Word and element pointing entries:
++++++++++++++++++++
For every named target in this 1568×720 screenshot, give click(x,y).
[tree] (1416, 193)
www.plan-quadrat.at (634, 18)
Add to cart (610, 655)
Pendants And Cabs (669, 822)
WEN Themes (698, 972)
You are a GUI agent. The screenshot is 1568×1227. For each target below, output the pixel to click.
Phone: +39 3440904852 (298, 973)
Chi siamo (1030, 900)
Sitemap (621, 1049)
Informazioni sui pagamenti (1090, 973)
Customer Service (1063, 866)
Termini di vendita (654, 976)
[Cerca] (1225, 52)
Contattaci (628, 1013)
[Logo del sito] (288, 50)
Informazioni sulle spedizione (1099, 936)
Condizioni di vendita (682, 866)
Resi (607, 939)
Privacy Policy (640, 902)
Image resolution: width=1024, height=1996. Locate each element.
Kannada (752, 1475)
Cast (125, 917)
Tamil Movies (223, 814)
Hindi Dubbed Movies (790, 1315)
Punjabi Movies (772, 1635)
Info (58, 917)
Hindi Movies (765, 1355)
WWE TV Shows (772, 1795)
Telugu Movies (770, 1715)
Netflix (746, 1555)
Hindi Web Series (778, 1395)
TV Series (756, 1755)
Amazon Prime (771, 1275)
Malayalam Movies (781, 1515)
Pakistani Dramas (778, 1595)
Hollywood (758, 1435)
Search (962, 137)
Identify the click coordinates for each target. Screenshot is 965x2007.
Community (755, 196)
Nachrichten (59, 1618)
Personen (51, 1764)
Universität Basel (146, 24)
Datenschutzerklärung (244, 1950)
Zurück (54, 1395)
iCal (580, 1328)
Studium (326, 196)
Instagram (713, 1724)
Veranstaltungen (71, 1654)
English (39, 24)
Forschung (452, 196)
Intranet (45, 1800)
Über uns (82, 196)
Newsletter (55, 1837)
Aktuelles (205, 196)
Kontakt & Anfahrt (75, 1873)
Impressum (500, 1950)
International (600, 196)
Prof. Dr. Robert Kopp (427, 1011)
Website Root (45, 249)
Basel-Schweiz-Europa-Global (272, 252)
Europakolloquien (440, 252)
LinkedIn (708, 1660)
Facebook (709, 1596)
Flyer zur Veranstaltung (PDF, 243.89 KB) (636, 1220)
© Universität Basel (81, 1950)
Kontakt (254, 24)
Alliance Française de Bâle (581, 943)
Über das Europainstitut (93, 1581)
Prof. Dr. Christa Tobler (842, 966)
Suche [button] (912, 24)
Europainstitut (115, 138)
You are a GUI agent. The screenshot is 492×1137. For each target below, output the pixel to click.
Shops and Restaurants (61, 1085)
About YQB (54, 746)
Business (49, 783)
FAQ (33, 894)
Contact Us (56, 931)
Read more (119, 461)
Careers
++++++++++++++++++++
* _EXERCISE OBJECTIVE_: Put every line of the data above into a numbered list, leaving out any blank lines.

* _COMPLETE OUTPUT_:
1. For every named target in this 1568×720 screenshot, give click(x,y).
2. [tree] (1416, 193)
3. www.plan-quadrat.at (634, 18)
4. Add to cart (610, 655)
5. Pendants And Cabs (669, 822)
6. WEN Themes (698, 972)
7. You are a GUI agent. The screenshot is 1568×1227. For each target below, output the pixel to click.
8. Phone: +39 3440904852 (298, 973)
9. Chi siamo (1030, 900)
10. Sitemap (621, 1049)
11. Informazioni sui pagamenti (1090, 973)
12. Customer Service (1063, 866)
13. Termini di vendita (654, 976)
14. [Cerca] (1225, 52)
15. Contattaci (628, 1013)
16. [Logo del sito] (288, 50)
17. Informazioni sulle spedizione (1099, 936)
18. Condizioni di vendita (682, 866)
19. Resi (607, 939)
20. Privacy Policy (640, 902)
21. Image resolution: width=1024, height=1996. Locate each element.
22. Kannada (752, 1475)
23. Cast (125, 917)
24. Tamil Movies (223, 814)
25. Hindi Dubbed Movies (790, 1315)
26. Punjabi Movies (772, 1635)
27. Info (58, 917)
28. Hindi Movies (765, 1355)
29. WWE TV Shows (772, 1795)
30. Telugu Movies (770, 1715)
31. Netflix (746, 1555)
32. Hindi Web Series (778, 1395)
33. TV Series (756, 1755)
34. Amazon Prime (771, 1275)
35. Malayalam Movies (781, 1515)
36. Pakistani Dramas (778, 1595)
37. Hollywood (758, 1435)
38. Search (962, 137)
39. Identify the click coordinates for each target. Screenshot is 965x2007.
40. Community (755, 196)
41. Nachrichten (59, 1618)
42. Personen (51, 1764)
43. Universität Basel (146, 24)
44. Datenschutzerklärung (244, 1950)
45. Zurück (54, 1395)
46. iCal (580, 1328)
47. Studium (326, 196)
48. Instagram (713, 1724)
49. Veranstaltungen (71, 1654)
50. English (39, 24)
51. Forschung (452, 196)
52. Intranet (45, 1800)
53. Über uns (82, 196)
54. Newsletter (55, 1837)
55. Aktuelles (205, 196)
56. Kontakt & Anfahrt (75, 1873)
57. Impressum (500, 1950)
58. International (600, 196)
59. Prof. Dr. Robert Kopp (427, 1011)
60. Website Root (45, 249)
61. Basel-Schweiz-Europa-Global (272, 252)
62. Europakolloquien (440, 252)
63. LinkedIn (708, 1660)
64. Facebook (709, 1596)
65. Flyer zur Veranstaltung (PDF, 243.89 KB) (636, 1220)
66. © Universität Basel (81, 1950)
67. Kontakt (254, 24)
68. Alliance Française de Bâle (581, 943)
69. Über das Europainstitut (93, 1581)
70. Prof. Dr. Christa Tobler (842, 966)
71. Suche [button] (912, 24)
72. Europainstitut (115, 138)
73. You are a GUI agent. The screenshot is 492×1137. For each target below, output the pixel to click.
74. Shops and Restaurants (61, 1085)
75. About YQB (54, 746)
76. Business (49, 783)
77. FAQ (33, 894)
78. Contact Us (56, 931)
79. Read more (119, 461)
80. Careers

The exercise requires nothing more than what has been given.